Written on 14 Jul 2021

Ride-hailing app Didi Chuxing's Wall Street IPO has prompted a probe from China's internet regulators amid an overhaul of national privacy and data security measures

The Cyberspace Administration of China (CAC) has opened an unprecedented investigation into Didi Chuxing and published a draft regulation to revamp privacy and data security sanctions only two weeks after the world’s largest app-based ride-hailing services company's initial public offering (IPO) on the New York Stock Exchange (NYSE).

Didi’s major shareholders include SoftBank Vision Fund and Tencent. It raised $4.4 billion in the IPO, the largest by a Chinese company on a US exchange since 2014. It is estimated that Didi provides 20 million rides a day in China and collects user location and route data on 100 billion kilometres of Chinese roads per year.

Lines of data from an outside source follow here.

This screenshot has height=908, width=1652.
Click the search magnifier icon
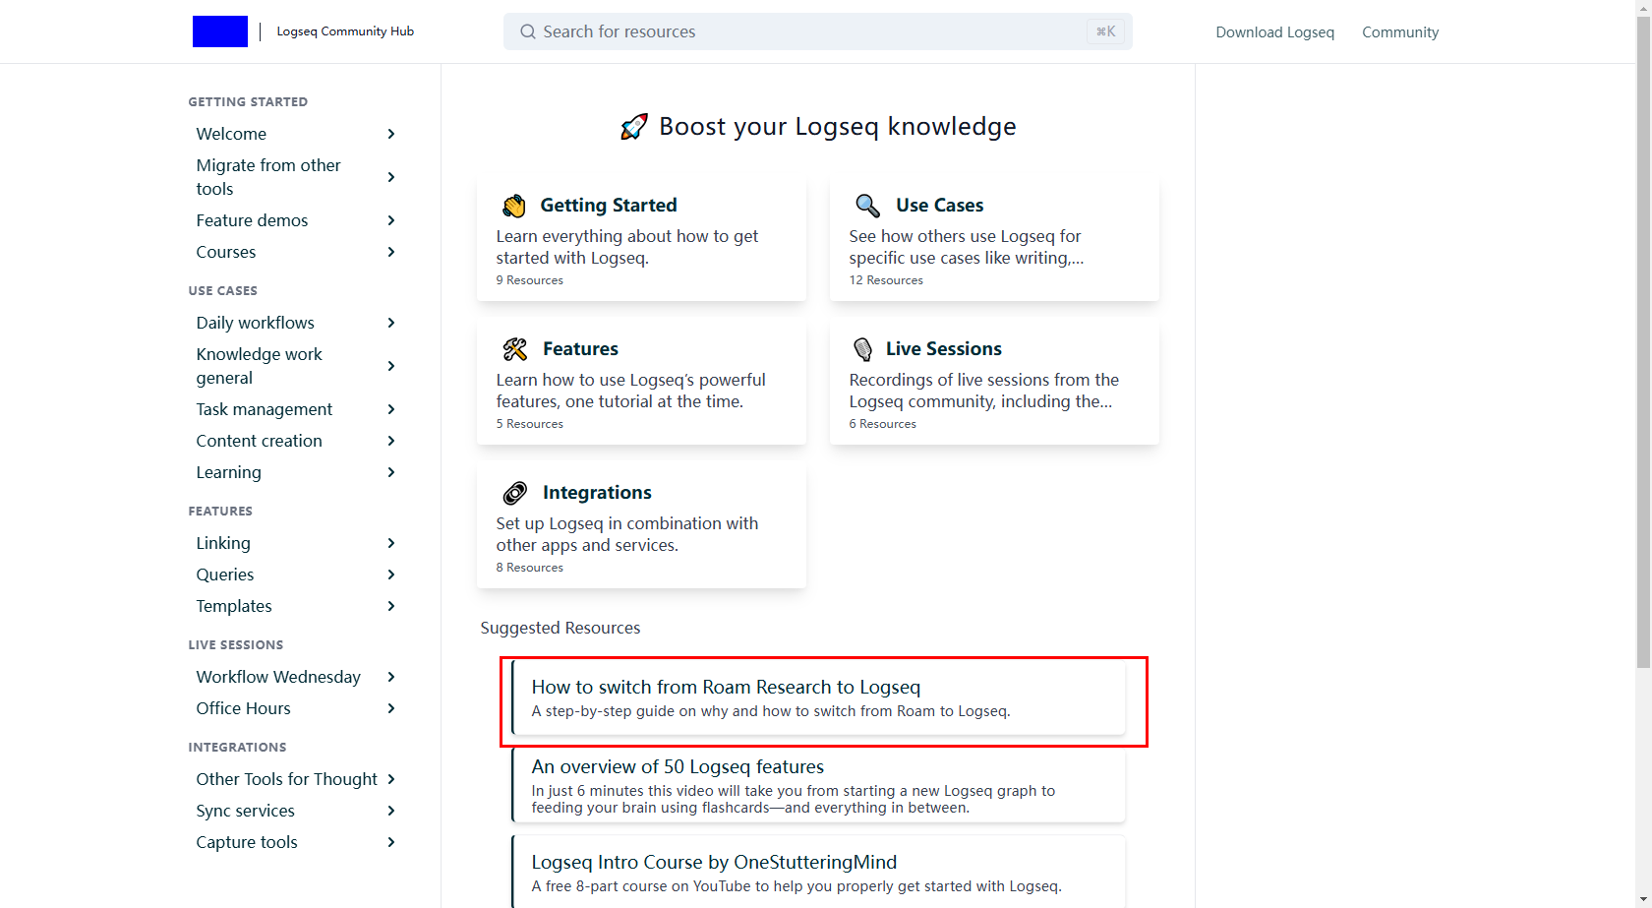[x=528, y=31]
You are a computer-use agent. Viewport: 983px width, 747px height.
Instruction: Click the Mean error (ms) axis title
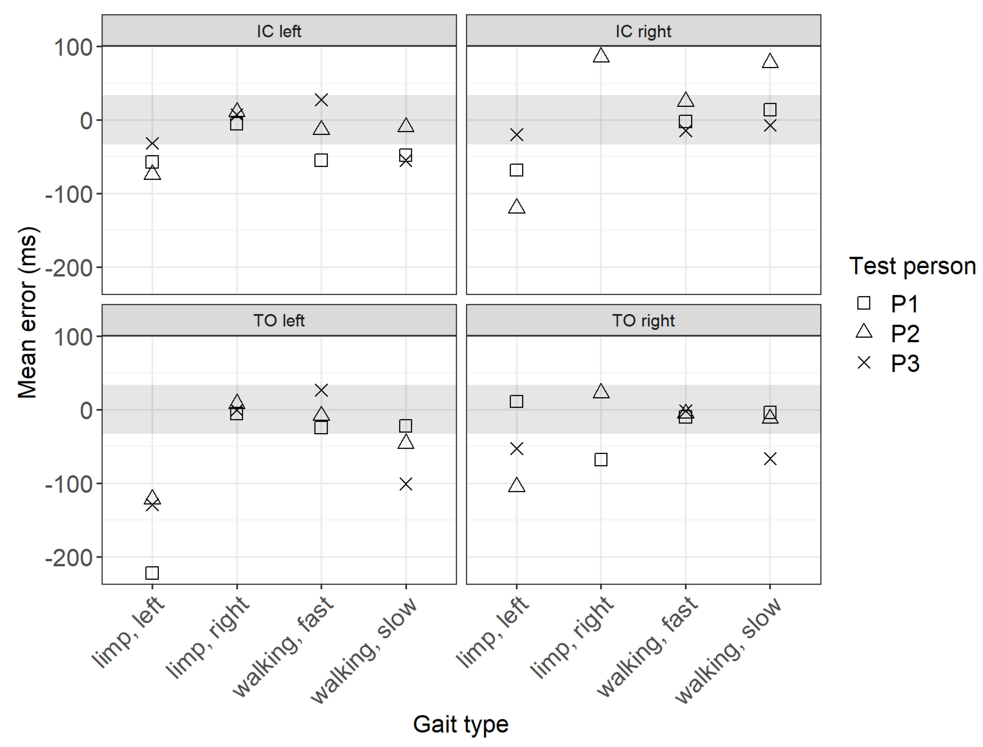[x=28, y=313]
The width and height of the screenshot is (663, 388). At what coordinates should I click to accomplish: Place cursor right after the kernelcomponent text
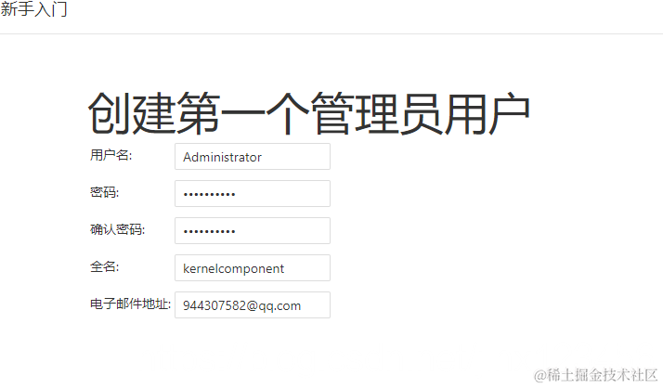tap(284, 269)

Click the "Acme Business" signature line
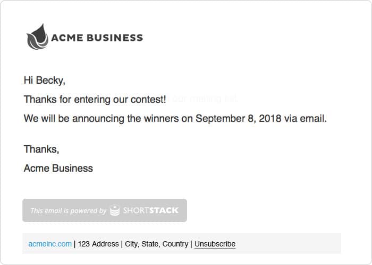tap(58, 169)
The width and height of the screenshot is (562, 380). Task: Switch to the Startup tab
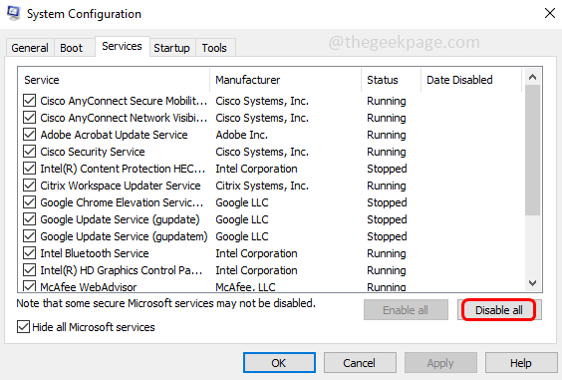pos(172,48)
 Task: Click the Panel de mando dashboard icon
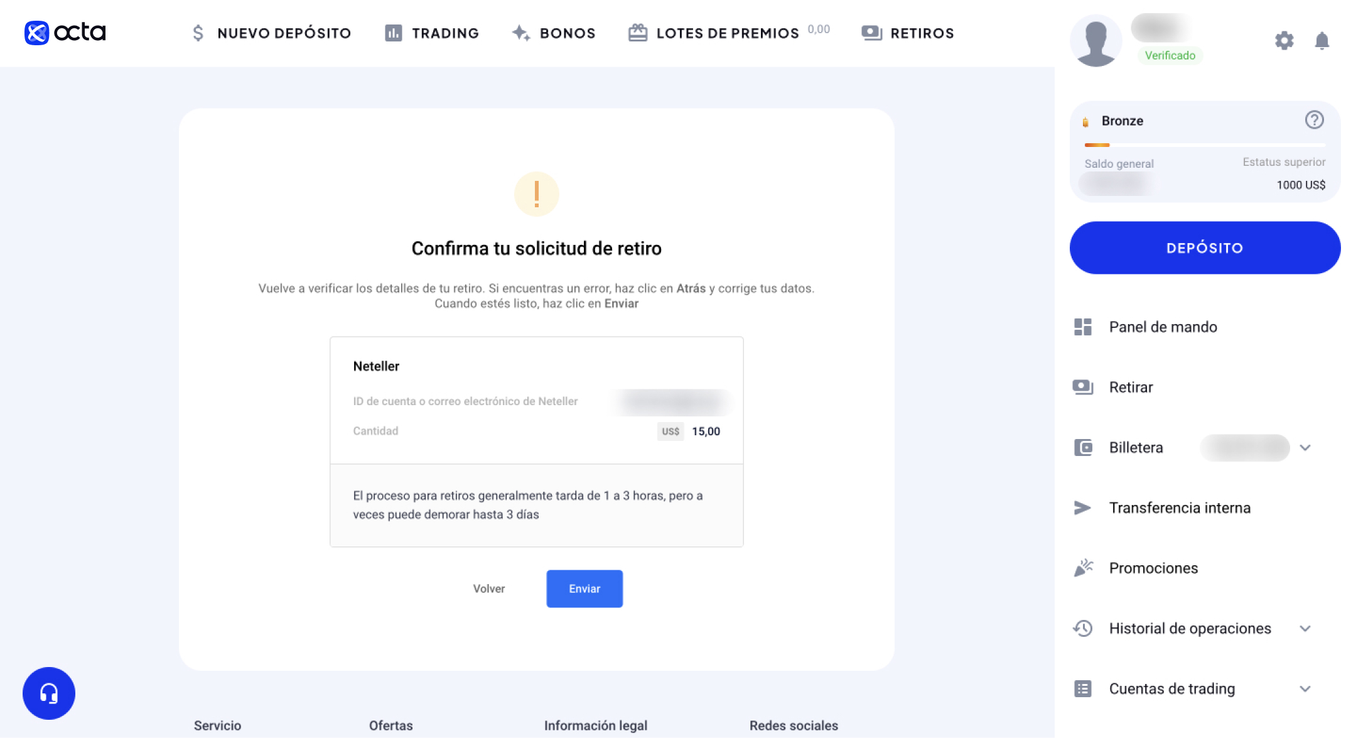click(x=1083, y=327)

This business scale, however, has raised the CAC's concerns over the sharing of information by Didi with US regulators. The app company's IPO is perceived by the Chinese internet regulator as potentially compromising both in terms of user privacy and national security, particularly in the context of the recent trade tension between the world’s two largest economies.

Draft cyber-regulations

The CAC is currently making its draft regulation available for public comments over the next fortnight until 25 July 25. For the technology sectors, the proposed regulation has three noteworthy features.

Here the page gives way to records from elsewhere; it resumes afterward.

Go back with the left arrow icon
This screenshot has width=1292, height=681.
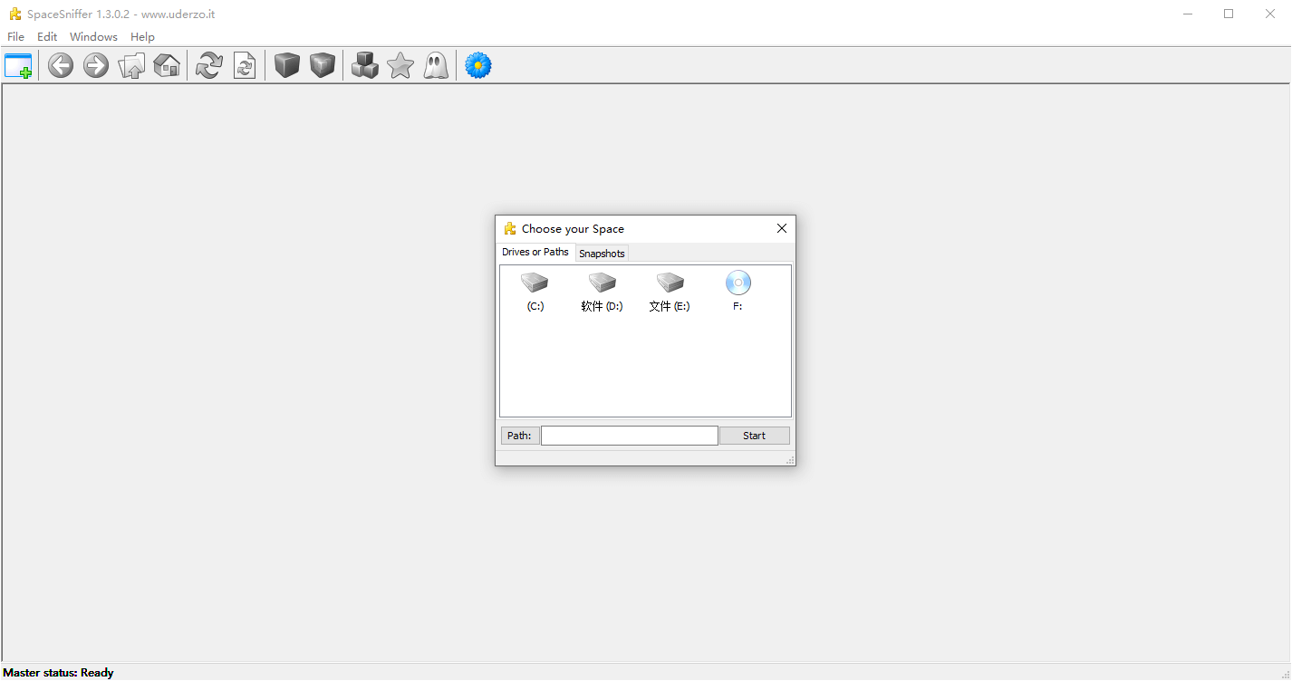pyautogui.click(x=61, y=66)
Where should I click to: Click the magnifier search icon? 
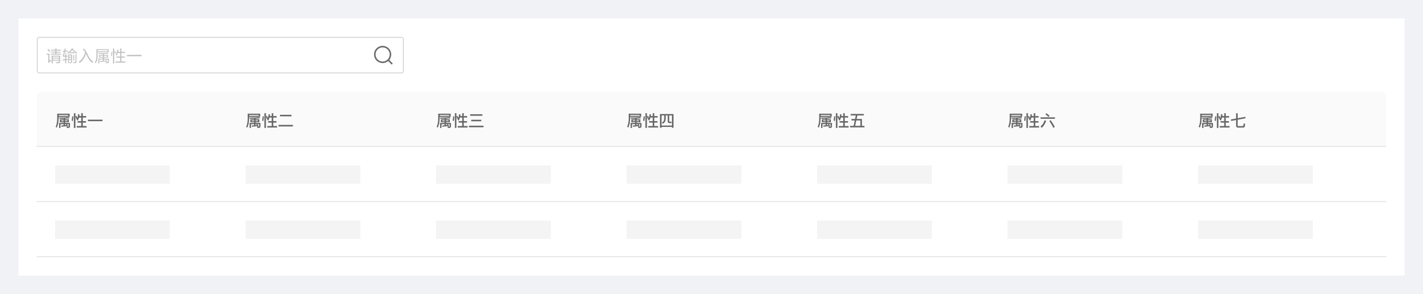pos(383,55)
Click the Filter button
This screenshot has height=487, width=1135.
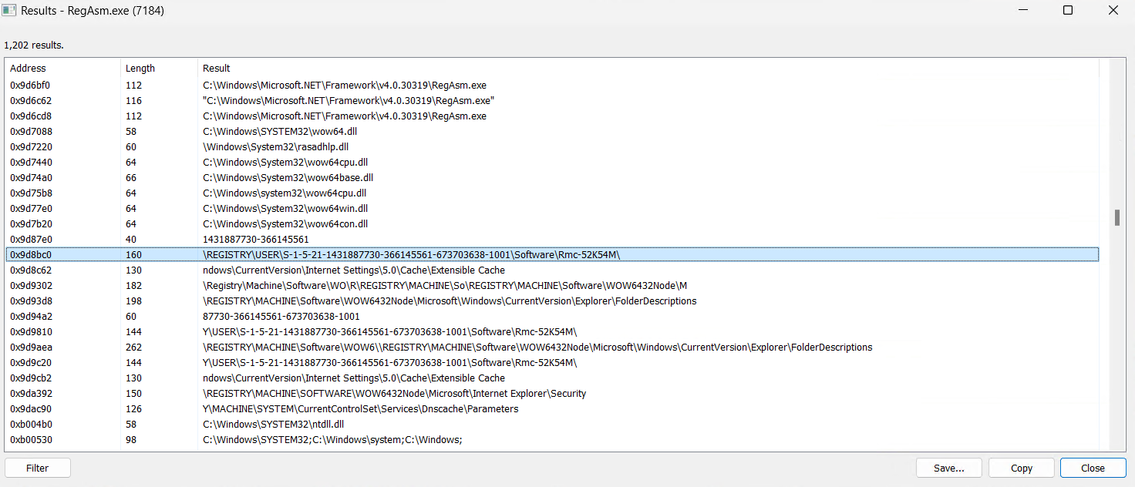coord(37,468)
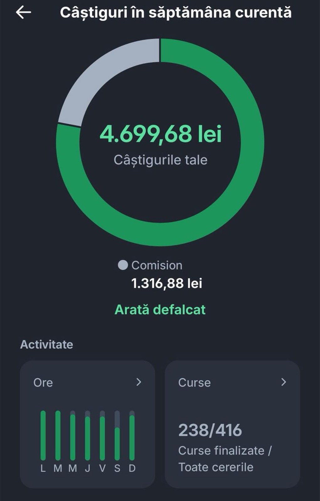Click the 238/416 rides count
This screenshot has height=501, width=320.
[210, 430]
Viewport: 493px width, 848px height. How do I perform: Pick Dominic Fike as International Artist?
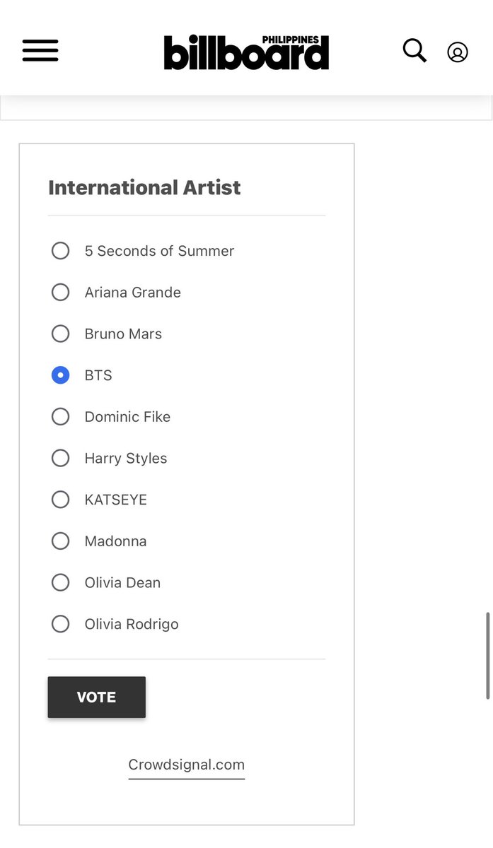click(x=61, y=417)
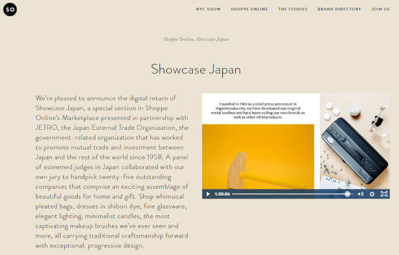
Task: Click the JETRO announcement paragraph text
Action: click(112, 171)
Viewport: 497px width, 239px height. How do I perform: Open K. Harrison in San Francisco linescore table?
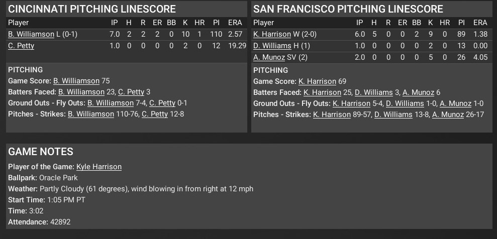click(x=272, y=34)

Firstly, the draft regulation introduces a new centralised cyberspace security review agency under the direct supervision of the CAC. This new agency will work with 12 national sector regulators to implement the cyberspace reviews and sanctions. These reviews can be initiated either by volunteer filling or by the new agency under its defined authority (including receipt of complaints from the public or the competitors of the complained).

The new regulation also asks China-based companies that purchased (domestic or imported) network products and services to give a “pre-assessment” to determine whether their use of such products and services may bring national security risks. The products and services that are subject to the cyberspace security review look to be wide – including core network equipment, key communications products, high-performance computers and servers, mass storage devices, large databases and application software, network security equipment, cloud computing services as well as “other network products and services that has a significant impact on the critical information infrastructure”. It is expected that the finalised regulation should clarify how to define these products in technical terms.

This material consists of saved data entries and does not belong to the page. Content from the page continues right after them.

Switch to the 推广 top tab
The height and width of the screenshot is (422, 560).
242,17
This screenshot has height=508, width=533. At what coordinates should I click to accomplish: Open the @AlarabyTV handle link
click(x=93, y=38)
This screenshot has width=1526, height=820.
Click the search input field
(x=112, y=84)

Thirdly, Chinese companies that have collected more than one million users’ data must receive a cyberspace security clearance before they can go for an IPO on an overseas stock exchange. This will make IPOs on NASDAQ and NYSE potentially less lucrative for the institutional investors of private equity (PE) and venture capital-backed unicorns in China’s technology sector.

Osborne Clarke comment

Regulators in China used to take an “experiment first, regulate later’” approach to cultivate its technology sectors. This gave innovators in the digital, fin -tech and e-health business plenty of room for experiment and opportunities for trial and error. This regulatory position promoted entrepreneurial spirit in the technology sectors and arguably created momentum for the global PE industry (and sovereignty funds) as a whole in the past decade. As a result, the added value of China’s digital economy has grown to amount to 38.6% of its GDP in 2020 (according to a white paper published in April by China’s Academy of Internet and Communication Technology).

The sanction on Didi for data breaches and national security concerns (as well as China’s recent antitrust enforcement against Tencent and Alibaba) appeared to suggest that the Chinese regulator has chosen to join its counterparts in the West to enhance regulations and sanctions on tech giants. It raised controversy whether this should be seen as a crossroad for institutional investors to start to carefully review their portfolio in China’s technology sectors.

However, the enhanced sanctions on tech giants also introduce room and opportunities for technology companies who used to be shadowed by the tech giants. For example, five days after sanction on Didi was published, Meituan re-launched its stand-alone ride-hailing app, which was suspended in 2019 after its unsuccessful first launch aimed at Didi. Clearly, the regulatory storm in China continues to grow, so is the competition in its digital sectors.